Collett argued that tactically, even if Republicans take over the House, repealing health reform would be difficult because President Obama could easily veto any repeal effort. However, Collett reasoned that a Republican House of Representatives could defund programs to expand coverage made possible by health reform. She also said that “if the stakes are high enough,” she would support a move to shut down the entire federal government to force a showdown over health reform:
TP: I spoke to several of the delegates here, and some of the speakers, who said — including Newt Gingrich — who said it might come down to a budget battle where the federal government might need to be stopped temporarily to force President Obama to the table. What do you think about that?
COLLETT: I think if the stakes are high enough, we might have to do that. Now that has real consequences to real people in lots of different ways.

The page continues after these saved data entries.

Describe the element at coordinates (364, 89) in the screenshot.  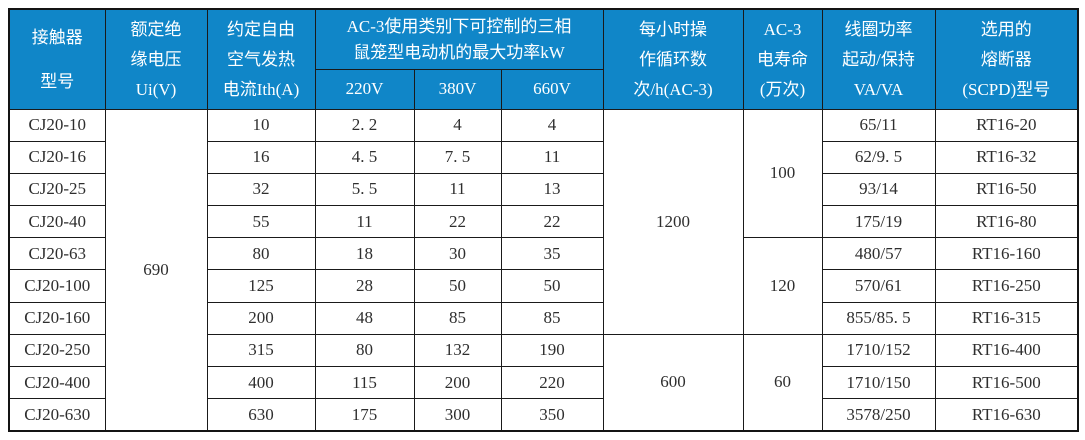
I see `header-220v: 220V` at that location.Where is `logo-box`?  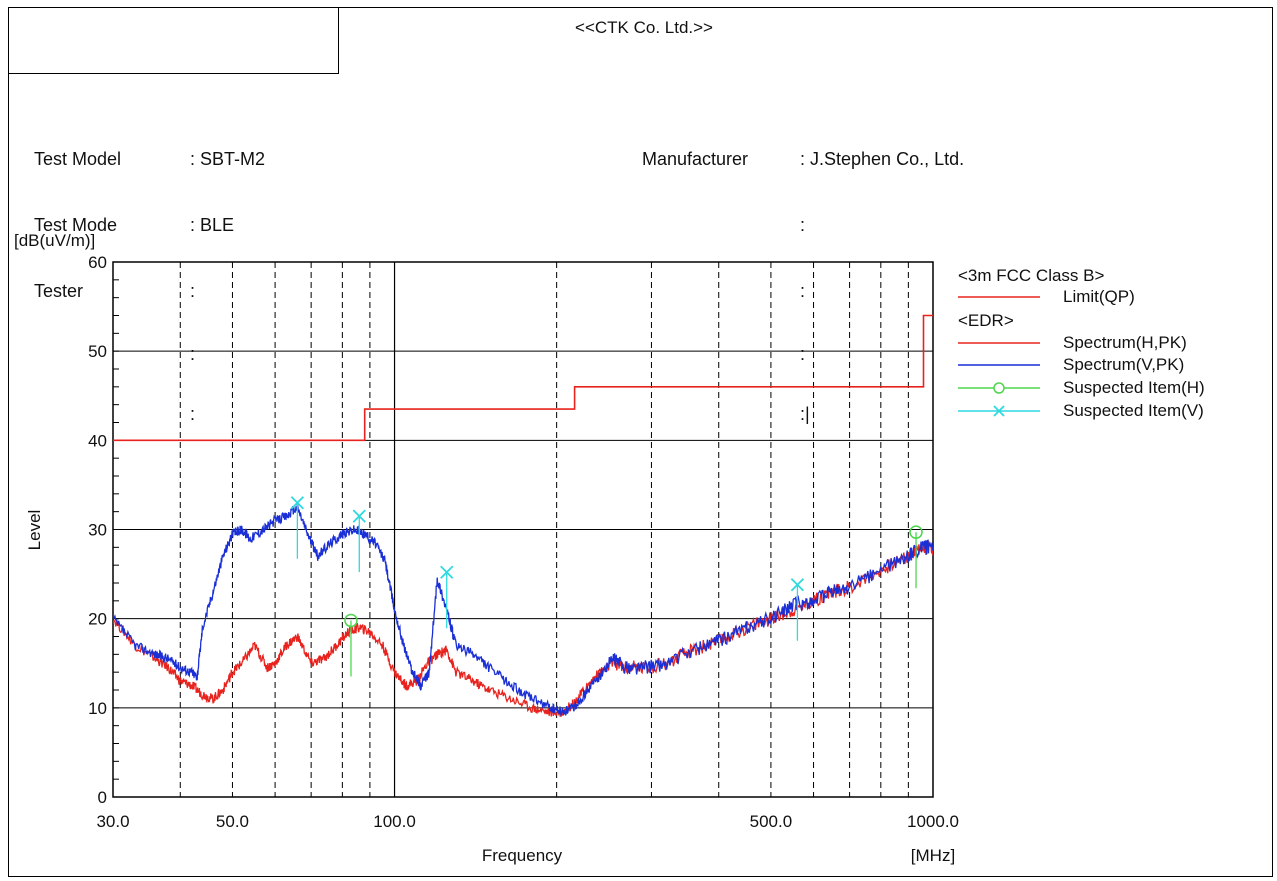 logo-box is located at coordinates (174, 41).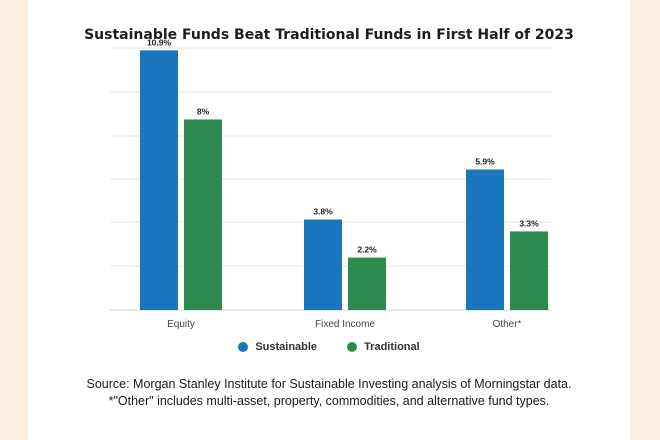 This screenshot has width=660, height=440. I want to click on x-tick-labels-group: Equity Fixed Income Other*, so click(344, 324). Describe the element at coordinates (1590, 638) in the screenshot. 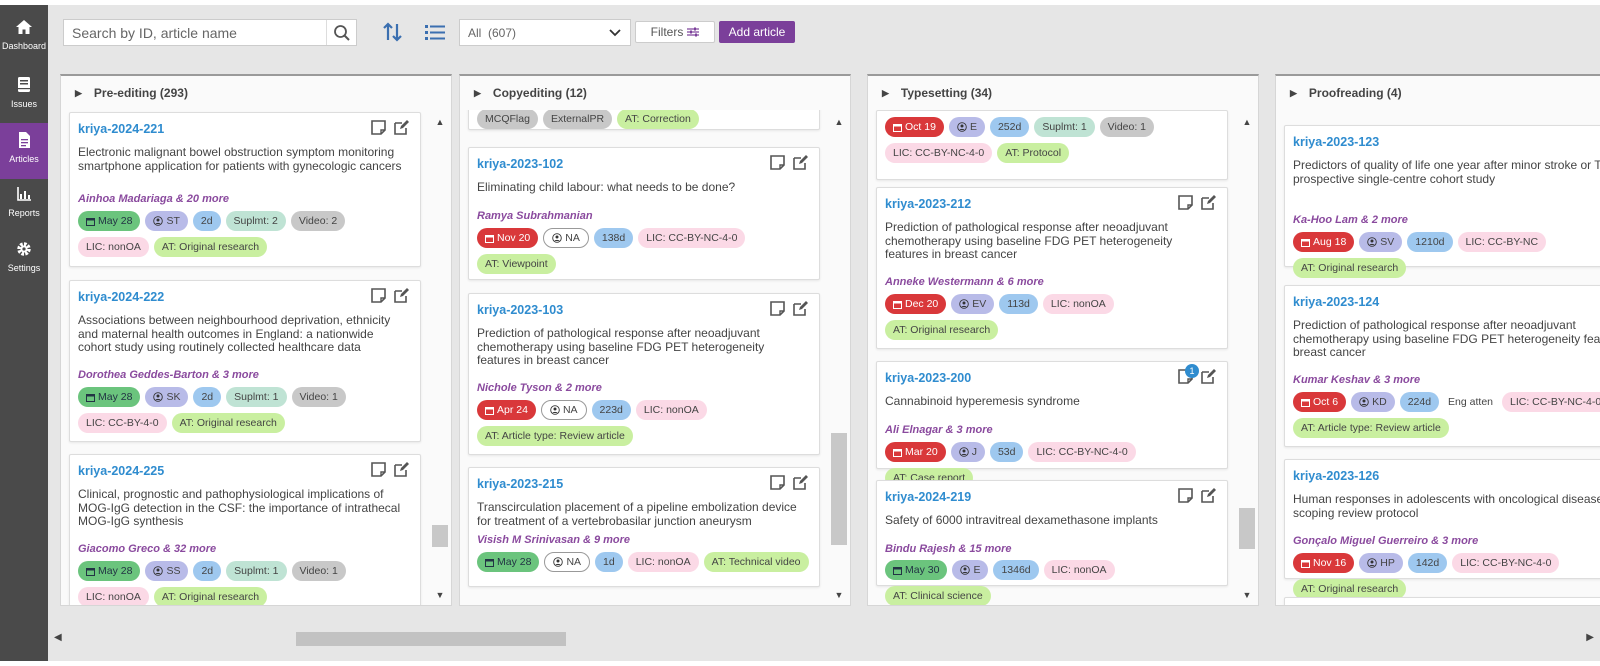

I see `scroll-right-arrow: ▶` at that location.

So, certainly that is not the first best option, but what’s at stake is very important so that decision will have to be made at that time.
Collett’s sentiment about shutting down the federal government echoes a similar argument made by another speaker at the Faith and Freedom Coalition conference. Rep. Lynn Westmoreland (R-GA), speaking on Friday, said that Republicans would shut down the federal government — even veterans’ hospitals — to eliminate programs like health reform.
Yesterday on Fox News, Newt Gingrich — the architect of a government shut down confrontation with President Clinton in the ’90s — said that Republicans might shut down the government again next year if they win back control oft he House. Asked by host Chris Wallace if Republicans would adopt such a strategy, Gingrich replied that he doubted whether a Speaker John Boehner (R-OH) would be up for the “challenge.” But, Gingrich said, if the “president wants to push it,” a shut down is “possible.”